DATA TO EXAMINE section start

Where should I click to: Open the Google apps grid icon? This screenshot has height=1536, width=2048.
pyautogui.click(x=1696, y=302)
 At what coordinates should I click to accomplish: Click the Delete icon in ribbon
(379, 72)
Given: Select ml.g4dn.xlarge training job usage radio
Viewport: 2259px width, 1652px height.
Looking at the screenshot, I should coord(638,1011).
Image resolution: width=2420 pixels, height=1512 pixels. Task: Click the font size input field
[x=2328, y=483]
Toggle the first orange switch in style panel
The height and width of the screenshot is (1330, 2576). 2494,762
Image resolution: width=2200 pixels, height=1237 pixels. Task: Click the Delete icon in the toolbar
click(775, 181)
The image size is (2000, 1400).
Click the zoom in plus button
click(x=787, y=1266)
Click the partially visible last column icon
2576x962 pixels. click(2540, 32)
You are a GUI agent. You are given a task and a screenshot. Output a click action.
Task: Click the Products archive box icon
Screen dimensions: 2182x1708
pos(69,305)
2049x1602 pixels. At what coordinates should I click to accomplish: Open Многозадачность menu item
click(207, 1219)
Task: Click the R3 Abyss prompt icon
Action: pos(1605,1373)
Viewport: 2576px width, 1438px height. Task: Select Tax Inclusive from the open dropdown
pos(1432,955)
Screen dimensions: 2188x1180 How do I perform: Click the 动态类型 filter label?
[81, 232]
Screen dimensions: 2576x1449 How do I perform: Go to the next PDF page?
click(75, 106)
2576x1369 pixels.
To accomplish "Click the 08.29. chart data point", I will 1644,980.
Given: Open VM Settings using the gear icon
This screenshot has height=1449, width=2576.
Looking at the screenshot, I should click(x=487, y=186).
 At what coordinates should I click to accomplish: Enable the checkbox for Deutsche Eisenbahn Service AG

DATA TO EXAMINE section end

# WHAT TO DO
Each entry above must be repeated word for word.

# OUTPUT FOR THIS TASK
Where should I click to: Open the Google apps grid icon? This screenshot has height=1536, width=2048.
pyautogui.click(x=1696, y=302)
 At what coordinates should I click to accomplish: Click the Delete icon in ribbon
(379, 72)
Given: Select ml.g4dn.xlarge training job usage radio
Viewport: 2259px width, 1652px height.
Looking at the screenshot, I should coord(638,1011).
Image resolution: width=2420 pixels, height=1512 pixels. Task: Click the font size input field
[x=2328, y=483]
Toggle the first orange switch in style panel
The height and width of the screenshot is (1330, 2576). 2494,762
Image resolution: width=2200 pixels, height=1237 pixels. Task: Click the Delete icon in the toolbar
click(775, 181)
The image size is (2000, 1400).
Click the zoom in plus button
click(x=787, y=1266)
Click the partially visible last column icon
2576x962 pixels. click(2540, 32)
You are a GUI agent. You are given a task and a screenshot. Output a click action.
Task: Click the Products archive box icon
Screen dimensions: 2182x1708
pos(69,305)
2049x1602 pixels. At what coordinates should I click to accomplish: Open Многозадачность menu item
click(207, 1219)
Task: Click the R3 Abyss prompt icon
Action: pos(1605,1373)
Viewport: 2576px width, 1438px height. Task: Select Tax Inclusive from the open dropdown
pos(1432,955)
Screen dimensions: 2188x1180 How do I perform: Click the 动态类型 filter label?
[81, 232]
Screen dimensions: 2576x1449 How do I perform: Go to the next PDF page?
click(75, 106)
2576x1369 pixels.
To accomplish "Click the 08.29. chart data point", I will 1644,980.
Given: Open VM Settings using the gear icon
This screenshot has height=1449, width=2576.
Looking at the screenshot, I should click(x=487, y=186).
 At what coordinates should I click to accomplish: Enable the checkbox for Deutsche Eisenbahn Service AG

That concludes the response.